Penclomedine, a lipophilic alpha-
picoline derivative, is undergoing clinical development presently because of its pronounced antitumor activity against intracerebral (i.c.)
tumor xenografts.
Penclomedine may be metabolized in vivo to a more potent compound. Although it may be useful in the treatment of
brain tumors, the
drug has caused significant neurotoxicity in early clinical trials. The possibility that antitumor activity and neurotoxicity may be mediated by different mechanisms prompted a study assessing the differential distribution of
penclomedine and
penclomedine metabolites to brain and i.c.-implanted
tumors in rats. In the present study, quantitative autoradiographic analysis demonstrated a homogenous distribution of 14C-penclomedine in all organs within 1 h of administration. Levels of 14C-penclomedine in both i.c. and s.c.

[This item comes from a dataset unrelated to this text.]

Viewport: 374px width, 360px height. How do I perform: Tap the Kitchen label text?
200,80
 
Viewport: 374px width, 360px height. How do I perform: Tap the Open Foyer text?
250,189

tumors were three times higher than in normal brain tissue. High-performance liquid chromatography combined with gas chromatography and mass spectrophotometry demonstrated that two metabolites, O-demethyl
penclomedine and penclomic
acid, were responsible for most of the plasma radioactivity. Penclomic
acid was also the most common urinary metabolite of
penclomedine. In liver samples, although a large number of metabolite peaks were detected, no parent compound could be identified. However, in
tumors and all other tissues,
penclomedine was the main compound detected. The finding of
penclomedine in normal brain tissue indicates not only that this
drug may be useful in
tumors with normal blood-brain barrier function, but also that it may be directly neurotoxic.